§ How to complete this task:
Leaving out all pictures, repeat exactly the lines from the one that holds "Image resolution: width=840" to the last line of the entries below.

--- Records for this exercise Enclosed Below ---

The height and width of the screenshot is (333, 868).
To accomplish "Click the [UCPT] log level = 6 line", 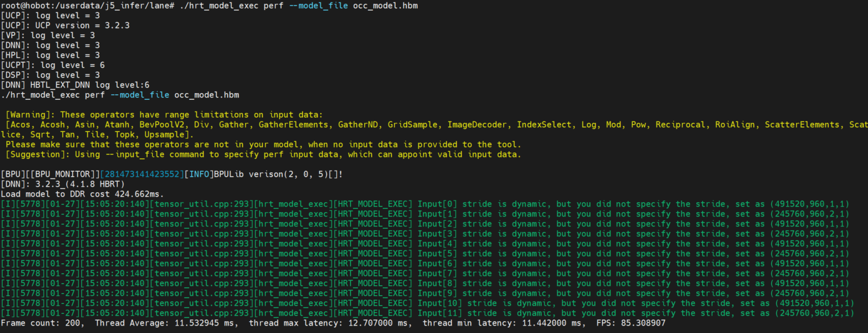I will tap(53, 64).
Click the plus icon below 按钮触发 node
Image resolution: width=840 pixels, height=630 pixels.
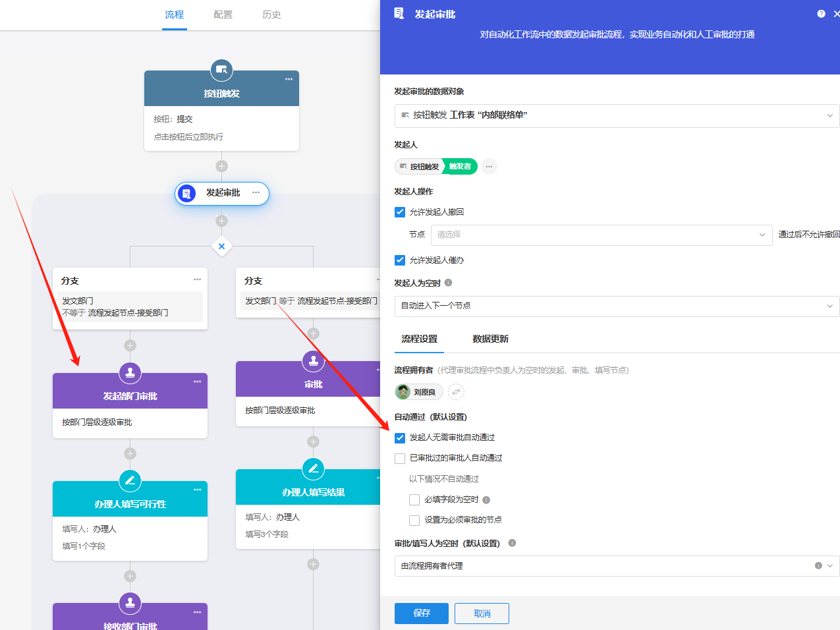click(x=221, y=166)
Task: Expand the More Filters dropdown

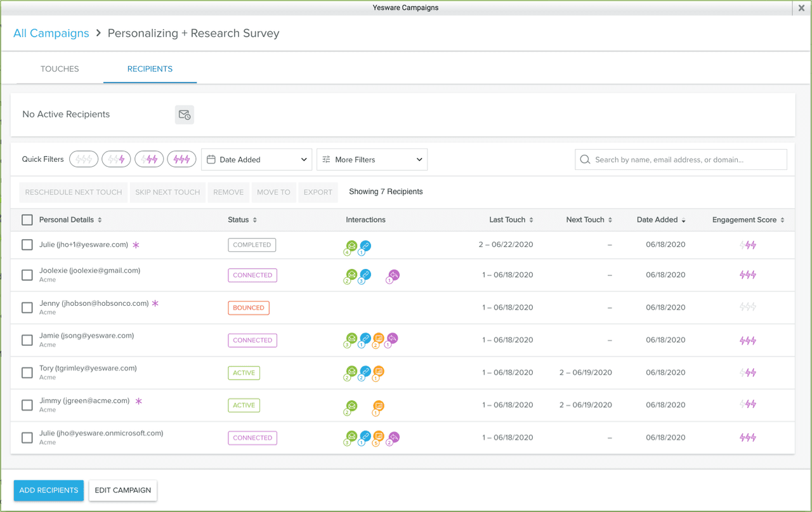Action: pos(372,160)
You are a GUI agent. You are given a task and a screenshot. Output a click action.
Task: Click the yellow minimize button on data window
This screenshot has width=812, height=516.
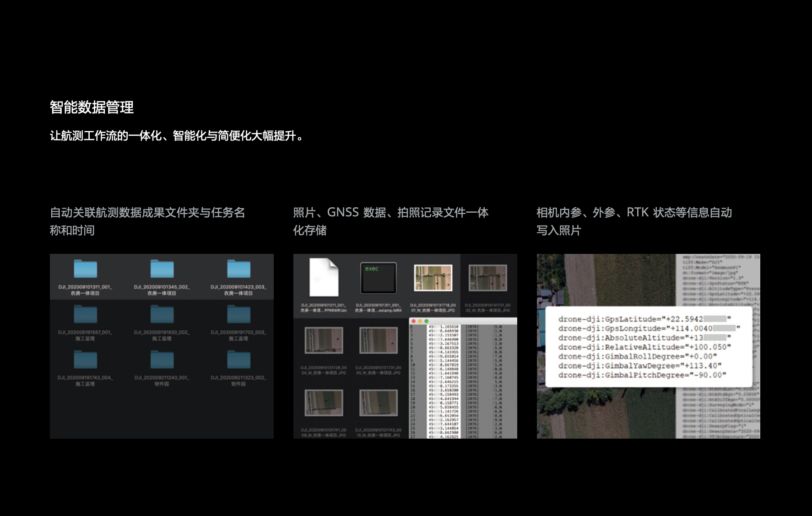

--- End of Enclosed Records for this exercise ---

§ Reply:
Image resolution: width=840 pixels, height=630 pixels.
click(x=221, y=166)
Task: Expand the More Filters dropdown

Action: pos(372,160)
You are a GUI agent. You are given a task and a screenshot. Output a click action.
Task: Click the yellow minimize button on data window
This screenshot has width=812, height=516.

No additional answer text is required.